- _Directions_
Produce word for word the lines of the data below running from the one that has "At what coordinates should I click to accomplish: Click" to the one that has "At what coordinates should I click to accomplish: Select", inclusive, and no others.

- _Data supplied_

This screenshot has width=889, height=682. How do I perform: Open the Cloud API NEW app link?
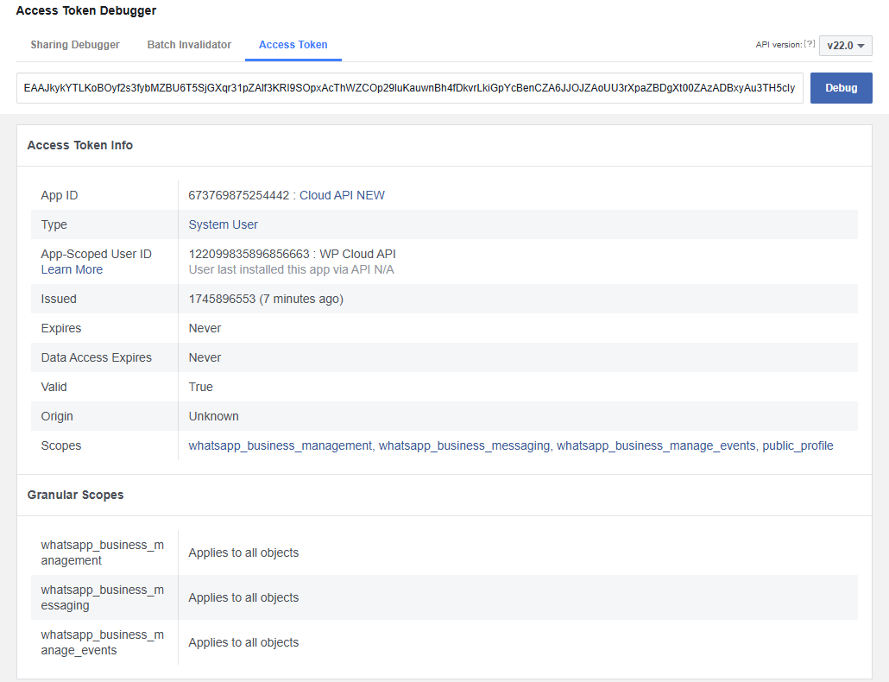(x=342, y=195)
* * *
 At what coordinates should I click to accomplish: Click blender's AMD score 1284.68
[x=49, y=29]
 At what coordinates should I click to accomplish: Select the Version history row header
--
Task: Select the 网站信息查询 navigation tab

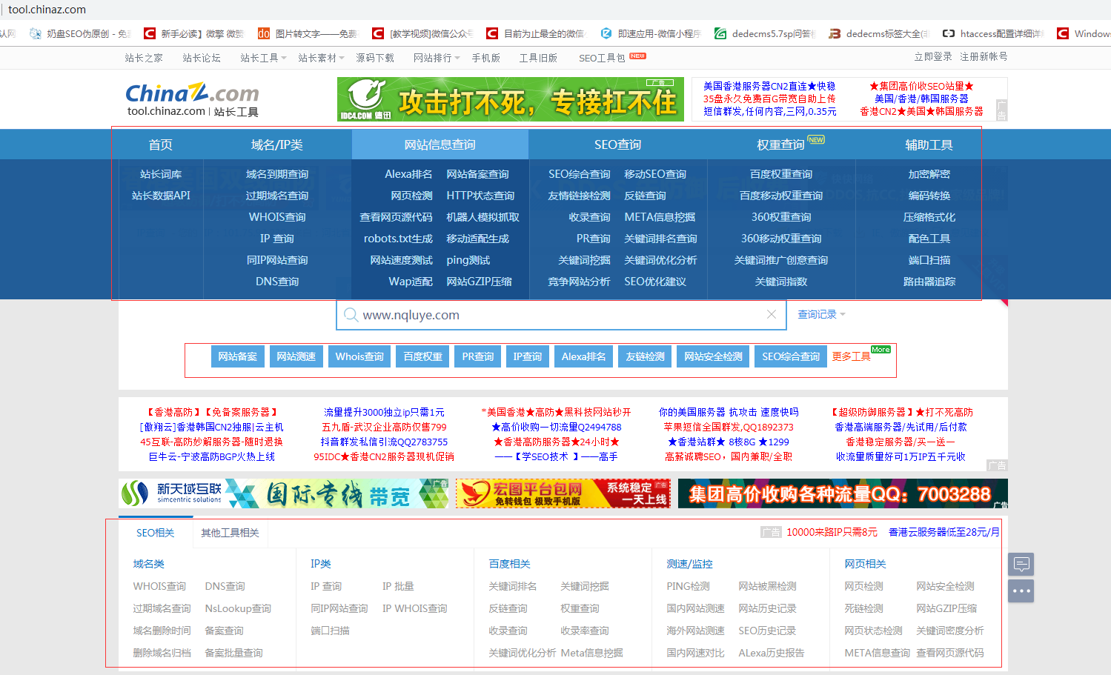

- _Answer to this exercise_
 At what coordinates should I click to accomplish: Click blender's AMD score 1284.68
[x=49, y=29]
 At what coordinates should I click to accomplish: Select the Version history row header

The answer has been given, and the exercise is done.